EXERCISE GOAL:
Across the entries below, how many lines include the word "left"? Reply with only the number.

Recorded data
:::

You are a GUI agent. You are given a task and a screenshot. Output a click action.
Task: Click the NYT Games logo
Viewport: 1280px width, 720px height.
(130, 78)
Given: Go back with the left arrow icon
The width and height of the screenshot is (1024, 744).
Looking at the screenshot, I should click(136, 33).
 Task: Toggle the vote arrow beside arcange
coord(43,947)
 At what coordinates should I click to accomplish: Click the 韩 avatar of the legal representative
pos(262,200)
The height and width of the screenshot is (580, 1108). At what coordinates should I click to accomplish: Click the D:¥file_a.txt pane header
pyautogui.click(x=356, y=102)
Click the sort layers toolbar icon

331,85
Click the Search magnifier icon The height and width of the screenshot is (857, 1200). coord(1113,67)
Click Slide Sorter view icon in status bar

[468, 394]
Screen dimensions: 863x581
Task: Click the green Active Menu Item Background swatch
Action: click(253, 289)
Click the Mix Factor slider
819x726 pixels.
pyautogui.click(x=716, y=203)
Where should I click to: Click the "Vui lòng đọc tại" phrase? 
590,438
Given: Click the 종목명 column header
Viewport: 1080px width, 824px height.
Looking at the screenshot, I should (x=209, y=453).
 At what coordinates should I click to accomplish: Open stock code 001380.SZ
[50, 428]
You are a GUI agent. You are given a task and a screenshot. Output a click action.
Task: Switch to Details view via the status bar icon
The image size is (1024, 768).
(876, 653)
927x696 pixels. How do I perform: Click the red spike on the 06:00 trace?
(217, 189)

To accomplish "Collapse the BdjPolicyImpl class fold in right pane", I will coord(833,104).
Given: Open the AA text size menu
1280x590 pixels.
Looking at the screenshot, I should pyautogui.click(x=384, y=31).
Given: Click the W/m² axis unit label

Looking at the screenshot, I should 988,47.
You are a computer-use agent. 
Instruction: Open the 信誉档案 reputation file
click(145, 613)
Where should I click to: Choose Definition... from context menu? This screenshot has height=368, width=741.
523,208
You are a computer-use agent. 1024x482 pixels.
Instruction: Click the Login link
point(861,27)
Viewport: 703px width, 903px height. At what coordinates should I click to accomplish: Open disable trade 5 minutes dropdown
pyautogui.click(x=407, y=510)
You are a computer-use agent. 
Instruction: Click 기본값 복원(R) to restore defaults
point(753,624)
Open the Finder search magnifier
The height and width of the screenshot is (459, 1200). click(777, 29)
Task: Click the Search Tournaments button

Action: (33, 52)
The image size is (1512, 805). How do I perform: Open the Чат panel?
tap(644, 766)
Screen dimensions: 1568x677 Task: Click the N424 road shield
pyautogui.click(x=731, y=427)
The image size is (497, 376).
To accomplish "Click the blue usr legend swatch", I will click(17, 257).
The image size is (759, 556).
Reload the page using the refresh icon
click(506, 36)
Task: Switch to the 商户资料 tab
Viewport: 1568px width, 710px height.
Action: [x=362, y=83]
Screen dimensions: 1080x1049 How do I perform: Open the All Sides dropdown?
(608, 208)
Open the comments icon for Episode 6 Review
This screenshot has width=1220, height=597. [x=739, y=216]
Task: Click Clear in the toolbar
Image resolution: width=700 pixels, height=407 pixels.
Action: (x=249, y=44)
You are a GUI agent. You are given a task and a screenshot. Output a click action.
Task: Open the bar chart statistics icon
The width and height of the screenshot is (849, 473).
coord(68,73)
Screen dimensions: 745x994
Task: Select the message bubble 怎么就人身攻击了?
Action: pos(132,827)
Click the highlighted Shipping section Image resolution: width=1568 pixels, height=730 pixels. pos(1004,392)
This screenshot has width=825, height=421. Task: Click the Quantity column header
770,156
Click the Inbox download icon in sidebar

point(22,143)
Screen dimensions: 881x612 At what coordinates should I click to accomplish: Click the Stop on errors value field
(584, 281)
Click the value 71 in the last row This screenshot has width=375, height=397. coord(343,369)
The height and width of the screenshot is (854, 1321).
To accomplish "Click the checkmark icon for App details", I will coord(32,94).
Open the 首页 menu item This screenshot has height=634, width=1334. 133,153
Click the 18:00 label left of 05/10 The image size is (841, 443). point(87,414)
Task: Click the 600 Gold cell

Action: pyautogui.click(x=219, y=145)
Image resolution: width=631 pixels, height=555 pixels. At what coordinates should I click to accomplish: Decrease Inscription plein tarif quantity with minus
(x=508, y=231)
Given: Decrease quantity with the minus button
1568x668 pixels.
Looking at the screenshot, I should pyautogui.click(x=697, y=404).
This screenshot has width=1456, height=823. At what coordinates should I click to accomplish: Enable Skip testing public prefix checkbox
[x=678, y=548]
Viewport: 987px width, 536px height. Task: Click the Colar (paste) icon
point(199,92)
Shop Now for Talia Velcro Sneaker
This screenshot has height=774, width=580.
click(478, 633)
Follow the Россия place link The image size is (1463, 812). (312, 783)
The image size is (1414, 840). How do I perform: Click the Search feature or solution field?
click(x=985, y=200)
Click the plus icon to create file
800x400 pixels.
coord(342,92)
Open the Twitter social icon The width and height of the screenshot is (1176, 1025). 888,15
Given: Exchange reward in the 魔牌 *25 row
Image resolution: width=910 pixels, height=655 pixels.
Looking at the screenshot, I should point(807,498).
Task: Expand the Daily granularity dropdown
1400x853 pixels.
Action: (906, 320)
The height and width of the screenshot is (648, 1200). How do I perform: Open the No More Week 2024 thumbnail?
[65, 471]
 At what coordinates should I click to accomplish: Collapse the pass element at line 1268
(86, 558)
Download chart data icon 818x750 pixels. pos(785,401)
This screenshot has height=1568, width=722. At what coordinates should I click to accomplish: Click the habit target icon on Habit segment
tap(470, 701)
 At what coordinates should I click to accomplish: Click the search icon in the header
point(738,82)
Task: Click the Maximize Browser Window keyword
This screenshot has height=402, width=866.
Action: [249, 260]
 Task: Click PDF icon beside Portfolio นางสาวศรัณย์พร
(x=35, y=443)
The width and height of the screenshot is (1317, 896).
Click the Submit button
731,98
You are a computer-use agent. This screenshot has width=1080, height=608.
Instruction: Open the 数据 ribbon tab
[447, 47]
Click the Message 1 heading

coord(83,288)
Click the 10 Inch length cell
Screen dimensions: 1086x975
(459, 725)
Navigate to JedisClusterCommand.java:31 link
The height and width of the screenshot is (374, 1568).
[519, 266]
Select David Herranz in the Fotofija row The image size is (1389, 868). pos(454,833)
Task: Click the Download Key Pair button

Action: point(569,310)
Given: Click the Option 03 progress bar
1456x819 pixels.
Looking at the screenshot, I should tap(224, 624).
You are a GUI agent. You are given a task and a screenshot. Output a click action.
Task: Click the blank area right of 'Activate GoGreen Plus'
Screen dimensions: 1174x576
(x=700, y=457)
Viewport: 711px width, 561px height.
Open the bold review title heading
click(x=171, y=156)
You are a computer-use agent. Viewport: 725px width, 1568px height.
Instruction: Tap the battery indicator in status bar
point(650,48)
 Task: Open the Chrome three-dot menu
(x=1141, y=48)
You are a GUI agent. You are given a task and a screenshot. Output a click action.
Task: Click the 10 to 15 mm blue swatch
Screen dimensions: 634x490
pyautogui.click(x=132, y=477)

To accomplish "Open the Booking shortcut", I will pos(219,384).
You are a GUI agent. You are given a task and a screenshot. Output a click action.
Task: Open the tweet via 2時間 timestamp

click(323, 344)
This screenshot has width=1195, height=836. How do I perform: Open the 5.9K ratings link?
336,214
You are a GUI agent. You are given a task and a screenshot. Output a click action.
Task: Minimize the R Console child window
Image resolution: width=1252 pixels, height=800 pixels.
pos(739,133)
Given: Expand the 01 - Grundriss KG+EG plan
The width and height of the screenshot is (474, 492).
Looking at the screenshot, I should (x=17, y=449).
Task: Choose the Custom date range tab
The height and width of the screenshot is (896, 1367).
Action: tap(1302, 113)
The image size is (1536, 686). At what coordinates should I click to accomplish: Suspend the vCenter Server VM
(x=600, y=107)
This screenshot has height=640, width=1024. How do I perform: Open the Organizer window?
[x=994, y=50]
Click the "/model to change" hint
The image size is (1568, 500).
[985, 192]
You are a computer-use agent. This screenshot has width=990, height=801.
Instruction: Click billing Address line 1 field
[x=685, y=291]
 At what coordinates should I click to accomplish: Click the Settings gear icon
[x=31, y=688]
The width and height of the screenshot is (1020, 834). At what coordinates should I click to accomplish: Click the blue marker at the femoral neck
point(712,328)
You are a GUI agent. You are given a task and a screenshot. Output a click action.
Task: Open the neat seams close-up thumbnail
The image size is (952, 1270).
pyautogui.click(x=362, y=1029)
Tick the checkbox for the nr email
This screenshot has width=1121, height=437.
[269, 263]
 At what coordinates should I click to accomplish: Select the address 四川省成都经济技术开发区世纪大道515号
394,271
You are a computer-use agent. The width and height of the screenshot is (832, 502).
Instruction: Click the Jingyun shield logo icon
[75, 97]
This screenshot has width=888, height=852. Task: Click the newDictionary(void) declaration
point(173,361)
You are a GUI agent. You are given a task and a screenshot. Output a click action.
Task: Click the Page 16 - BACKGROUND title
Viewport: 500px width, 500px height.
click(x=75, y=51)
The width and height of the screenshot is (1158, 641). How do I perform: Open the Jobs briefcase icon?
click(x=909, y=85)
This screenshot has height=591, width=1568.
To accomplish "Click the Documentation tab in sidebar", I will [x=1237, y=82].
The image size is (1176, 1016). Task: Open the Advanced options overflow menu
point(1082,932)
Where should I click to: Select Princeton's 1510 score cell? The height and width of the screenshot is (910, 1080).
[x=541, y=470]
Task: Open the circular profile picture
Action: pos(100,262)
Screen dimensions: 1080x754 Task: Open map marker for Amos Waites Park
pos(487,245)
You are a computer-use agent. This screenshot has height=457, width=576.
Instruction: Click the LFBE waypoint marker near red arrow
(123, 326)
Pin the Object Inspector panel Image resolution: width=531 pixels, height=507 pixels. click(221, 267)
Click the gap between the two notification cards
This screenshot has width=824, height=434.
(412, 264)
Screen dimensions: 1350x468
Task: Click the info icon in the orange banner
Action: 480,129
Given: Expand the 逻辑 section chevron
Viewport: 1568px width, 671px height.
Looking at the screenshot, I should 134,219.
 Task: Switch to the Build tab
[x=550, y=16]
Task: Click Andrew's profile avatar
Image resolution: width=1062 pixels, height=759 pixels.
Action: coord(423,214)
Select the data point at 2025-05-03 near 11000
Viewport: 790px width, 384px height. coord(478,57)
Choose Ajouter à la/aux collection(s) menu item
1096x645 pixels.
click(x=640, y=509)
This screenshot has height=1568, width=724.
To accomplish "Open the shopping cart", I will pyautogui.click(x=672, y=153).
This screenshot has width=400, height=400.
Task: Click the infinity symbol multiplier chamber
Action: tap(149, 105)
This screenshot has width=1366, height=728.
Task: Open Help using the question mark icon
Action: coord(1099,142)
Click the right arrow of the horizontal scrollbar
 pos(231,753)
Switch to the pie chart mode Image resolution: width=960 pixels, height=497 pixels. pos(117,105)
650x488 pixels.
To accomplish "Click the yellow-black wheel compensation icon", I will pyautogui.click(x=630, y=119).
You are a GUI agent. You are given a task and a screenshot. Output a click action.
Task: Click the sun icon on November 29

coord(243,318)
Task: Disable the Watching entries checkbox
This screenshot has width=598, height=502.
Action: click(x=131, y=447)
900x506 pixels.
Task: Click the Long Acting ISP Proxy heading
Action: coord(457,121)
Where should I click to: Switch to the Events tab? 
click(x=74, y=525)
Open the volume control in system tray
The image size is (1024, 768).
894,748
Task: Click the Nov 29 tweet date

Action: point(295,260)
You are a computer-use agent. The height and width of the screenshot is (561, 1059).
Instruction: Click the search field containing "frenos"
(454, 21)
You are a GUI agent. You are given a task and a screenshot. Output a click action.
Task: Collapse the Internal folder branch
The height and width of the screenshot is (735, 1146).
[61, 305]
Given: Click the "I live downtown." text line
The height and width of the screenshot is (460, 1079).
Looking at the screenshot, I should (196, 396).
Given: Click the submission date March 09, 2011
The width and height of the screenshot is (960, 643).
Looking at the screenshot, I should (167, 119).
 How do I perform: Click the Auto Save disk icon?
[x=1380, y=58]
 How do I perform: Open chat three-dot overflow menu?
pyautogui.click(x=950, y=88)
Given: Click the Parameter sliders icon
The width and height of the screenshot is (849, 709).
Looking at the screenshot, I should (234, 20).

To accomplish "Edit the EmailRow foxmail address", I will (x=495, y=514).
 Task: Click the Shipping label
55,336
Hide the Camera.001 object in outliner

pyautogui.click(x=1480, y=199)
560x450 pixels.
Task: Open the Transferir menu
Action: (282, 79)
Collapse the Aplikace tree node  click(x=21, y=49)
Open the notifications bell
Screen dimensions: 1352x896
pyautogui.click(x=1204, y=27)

:::

EXERCISE SOLUTION:
2